Some lucky extras won assignments to the tea-table brigade and sat comfortably at the terrace tables where correctly garbed waiters served them with real soft drinks and received real tips. The fortunate ones who might sit down were the envied of those whose lot it was to stroll from one end of the promenade to the other and back again. “All right,” telephoned Stroheim from the camera platform. “All ready!” shouted the assistants. “Walk—keep on walking—don’t all go one way—look out, don’t get in a bunch!”
Then came the first real test. Close-up shots of the same scene were wanted, and it became necessary for the crowd to hold the pose while the cameras were hastily moved down from the platforms. They did it like veterans, these first-time people. When hands that had been raised to hats when the whistle blew were cautiously lowered to relieve weary muscles the owners of the hands besought their neighbors to help them remember which hand had been up. At the tables, extras sat clutching their glasses and sipped not one forbidden sip. Out of the corners of their eyes they watched the fascinating and mysterious process of setting up cameras, placing reflectors, and getting ready for the next scene, but they obeyed orders and kept still.

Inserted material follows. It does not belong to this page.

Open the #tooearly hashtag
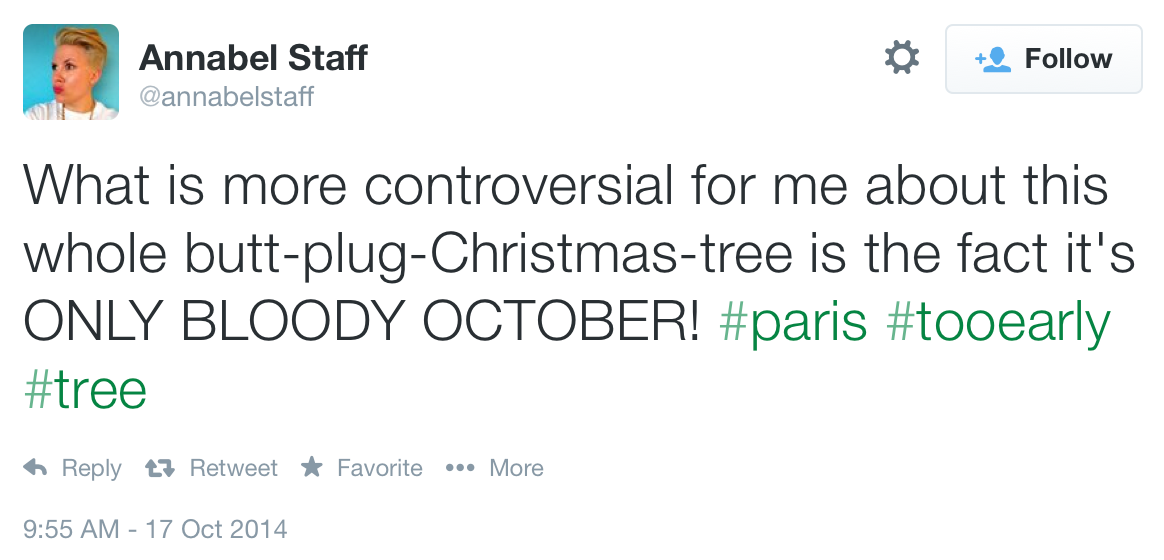pos(999,323)
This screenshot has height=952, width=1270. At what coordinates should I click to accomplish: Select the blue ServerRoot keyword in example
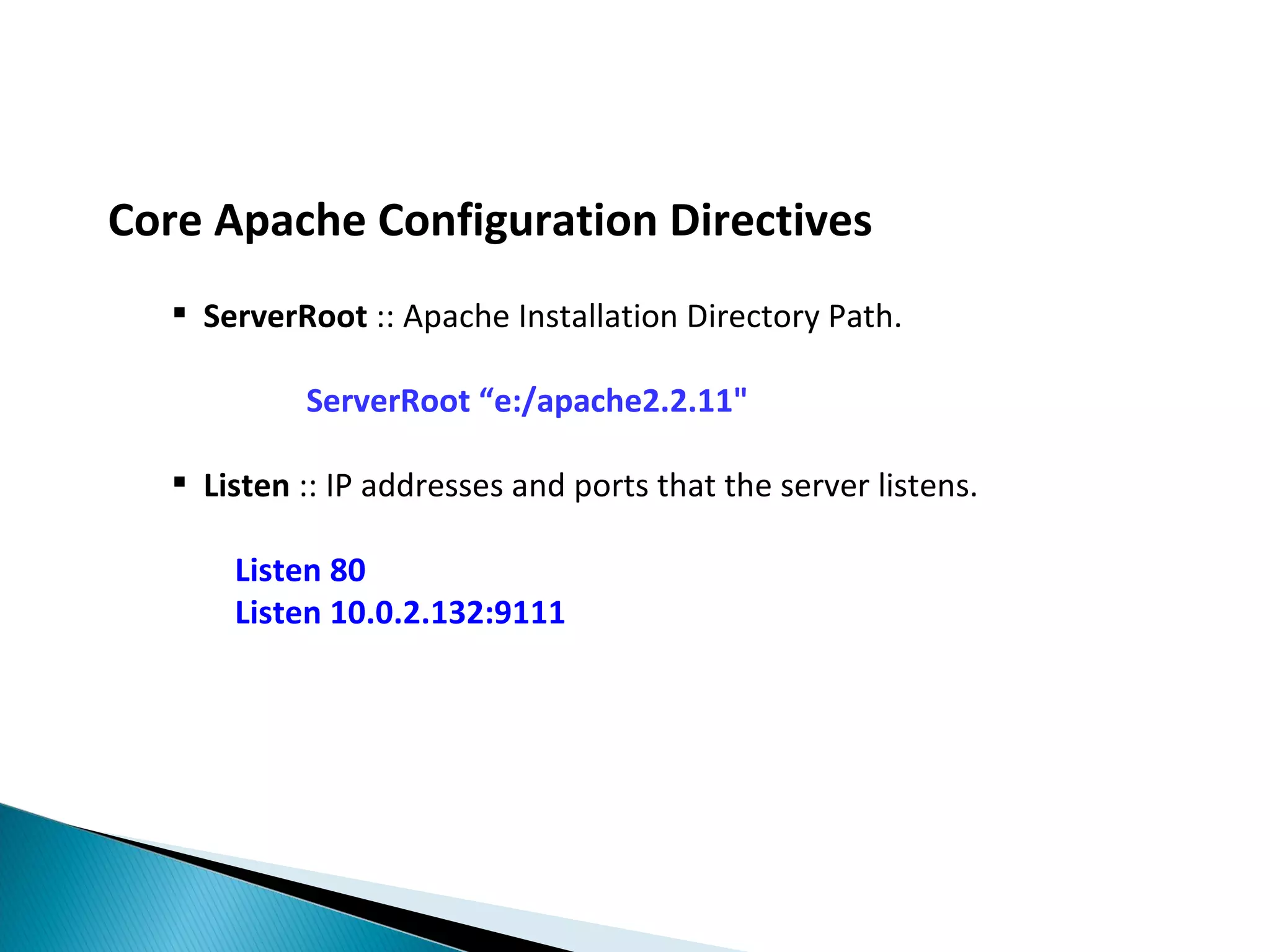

For eight good hours the work went on, stopping only for a brief luncheon interval at noon when the basket lunches sent from the hotel vanished in short order under the onslaught of hungry crowds. The principals of Foolish Wives were luxuriating in as near to a day off as is likely to happen to principals working under such a busy and energetic director as Stroheim. Maude George in the black draperies of the romantically mysterious Princess Olga Petchnikoff, Marguerite Armstrong, one of the “foolish wives,” Mae Busch, Cesare Gravina, and the others were there, taking part in scenes upon call, but leaving most of the work to the extras. Not until sunset, when the light began to fail, did Director Stroheim finally release his actors.
When for the last time Director Stroheim shouted, “Cut!” the camera men picked up the precious reels. Long before then the audience had remembered that supper time was approaching and had started to drift away. For hours the narrow mountain road between Point Lobos and Del Monte was alive with an unbroken line of automobiles, bumper to tail light for the whole eleven miles. Last of all came Stroheim, tired but refusing to admit it.

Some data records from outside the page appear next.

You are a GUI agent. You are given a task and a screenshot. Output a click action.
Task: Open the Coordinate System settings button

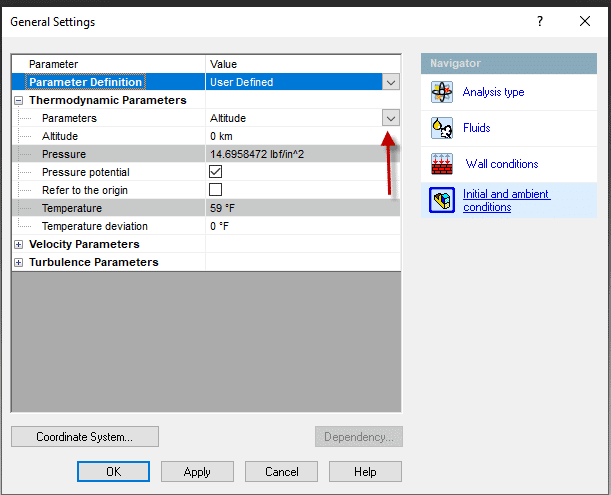pyautogui.click(x=85, y=437)
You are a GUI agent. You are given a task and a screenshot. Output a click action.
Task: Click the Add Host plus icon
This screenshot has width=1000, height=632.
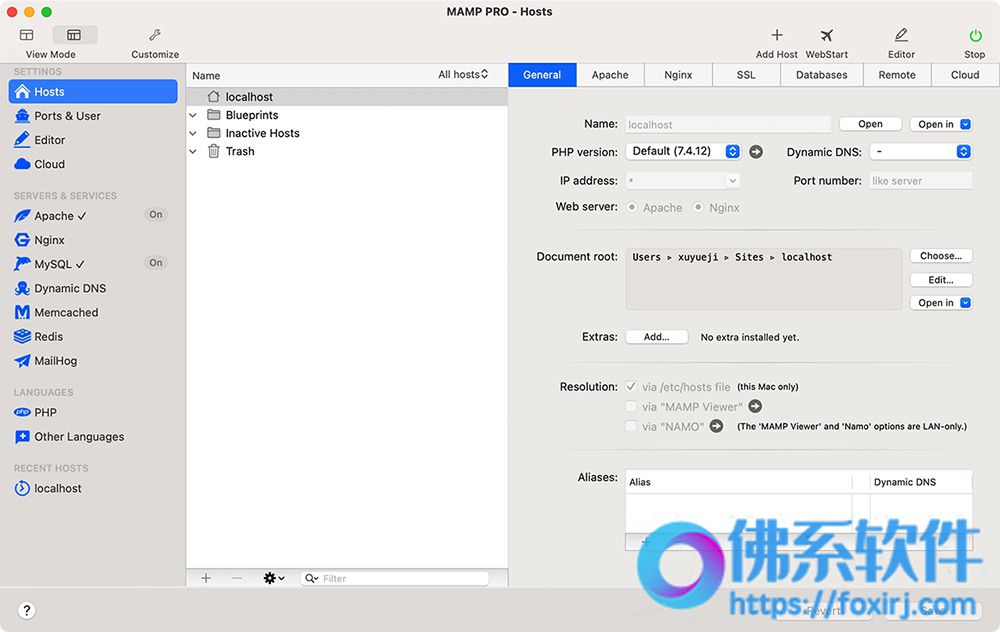[x=777, y=35]
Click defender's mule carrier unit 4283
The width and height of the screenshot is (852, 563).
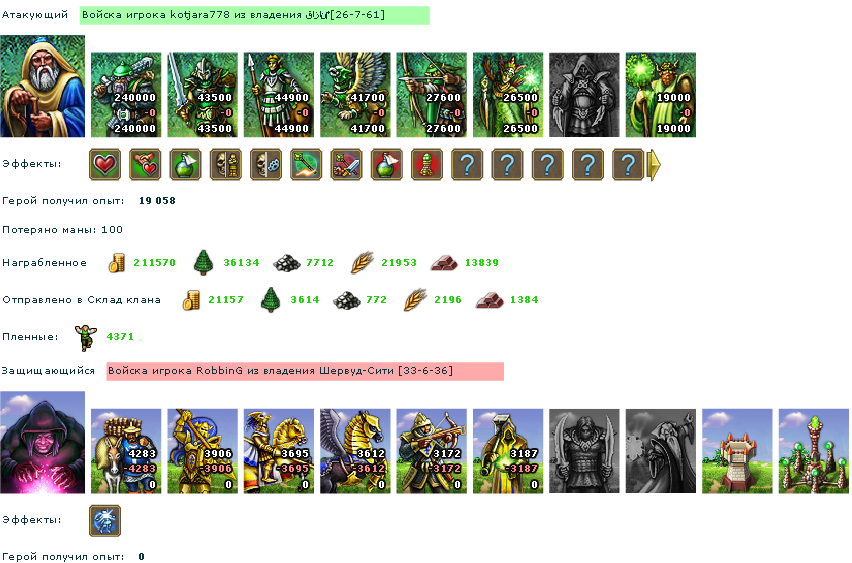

“A good day’s work,” he said. “They all did beautifully. Only I’m sorry we had to stop. I wanted to get such a lot more.”
Editor’s note: The San Francisco Chronicle reported that the “cream of society” included the Joseph Tobins, the Raymond Armsbys, the Max Rothchilds, George Garitt, F.B. Morse, Harry Hunt, Prescott Scot, Clifford Weatherwax, Andrew Welch, Mrs. William Mayo Jr., Mrs. S.S. Hopkins, Mrs. Bernard Ford, and Mrs. Elkins de Guigne.
Condensed from the original published in Picture-Play magazine’s March 1921 issue.